The findings outside vision supported the idea of natural walking affecting cognition in a rather general way. Therefore in my study 5, I examined the effect of natural walking on higher cognitive processing, namely divergent thinking, and its correlation with the modulation of ongoing alpha oscillation. I analyzed alpha oscillations and behavioural performance during restricted and unrestricted movement conditions while subjects completed a Guilford's alternate uses test. The results showed that natural walking, as well as missing body restriction, reduces the occipital alpha ongoing power independent of the task phase which goes along with higher test scores. The occipital alpha power reduction can therefore be an indicator of a changed state that allows improved higher cognitive processes.

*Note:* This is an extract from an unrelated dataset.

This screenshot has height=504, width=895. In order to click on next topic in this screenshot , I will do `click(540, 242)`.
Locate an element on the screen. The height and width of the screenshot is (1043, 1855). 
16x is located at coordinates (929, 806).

In summary, the research presented in this thesis highlights that natural walking can change different processes in the visual and auditory domain as well as higher cognitive processes. The effect can be attributed to the movement of natural walking itself rather than to changes in sensory input during walking. The results further indicate that the walking-induced modulation of ongoing occipital alpha oscillations drives the cognitive effects. We therefore suggest that walking changes the inhibitory state which can influence awareness and attention. Such a mechanism could facilitate an adaptive enhancement in cognitive processes and thereby optimize movement-related behaviour such as navigation.